The full moon on Thursday will produce some strong tides that are conducive to good fishing for snook in the passes and along the beaches as we head into the weekend. Tarpon will also be a good target for catch and release fishing. Mangrove snapper have been piling up along the Sunshine Skyway fishing piers and the edges of the Egmont Key Ship’s Channel. Live shrimp, small pinfish, and whitebait have been top producers for them.
The upper portions of Tampa Bay and on the East side of the bay from the South Shore in and around the creeks and rivers all the way to the Bulkhead at the mouth of the Manatee River are holding both juvenile and full-grown tarpon. It’s a blast casting to the small poons with an 8 or 9wt. fly rod. Most of these juvies are in the 10-to 15-pound class, with an occasional larger fish to about 40-pounds. The ICW from Indian Rocks Beach to the north all the way to Tarpon Springs and the Anclote River are also holding these fish.

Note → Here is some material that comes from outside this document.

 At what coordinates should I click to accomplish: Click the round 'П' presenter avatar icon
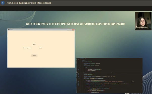[3, 3]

We’re finding pretty good numbers of some nice redfish on the open flats and also around creek mouths on the turn of the tide to go out.
Freshwater seems to be everywhere these days. With all the rain that’s fallen, creeks and rivers are at flood stage and lakes are overflowing. Storm drains are working overtime and predators like bass and snook are at the dam overflows in some areas. The Braden River in the Bradenton area has seen some action with snook recently on one side of the dam where water is spilling over into the Manatee River. Crankbaits like the Rat ‘L Trap and suspending lures like the MirrOdine from MirrOlure are working exceptionally well. Bream and tilapia are forage that is being washed out where predators are hammering them. Look for imitations like these lures to produce some nice fish. ‘Til then…I’ll catch ya later!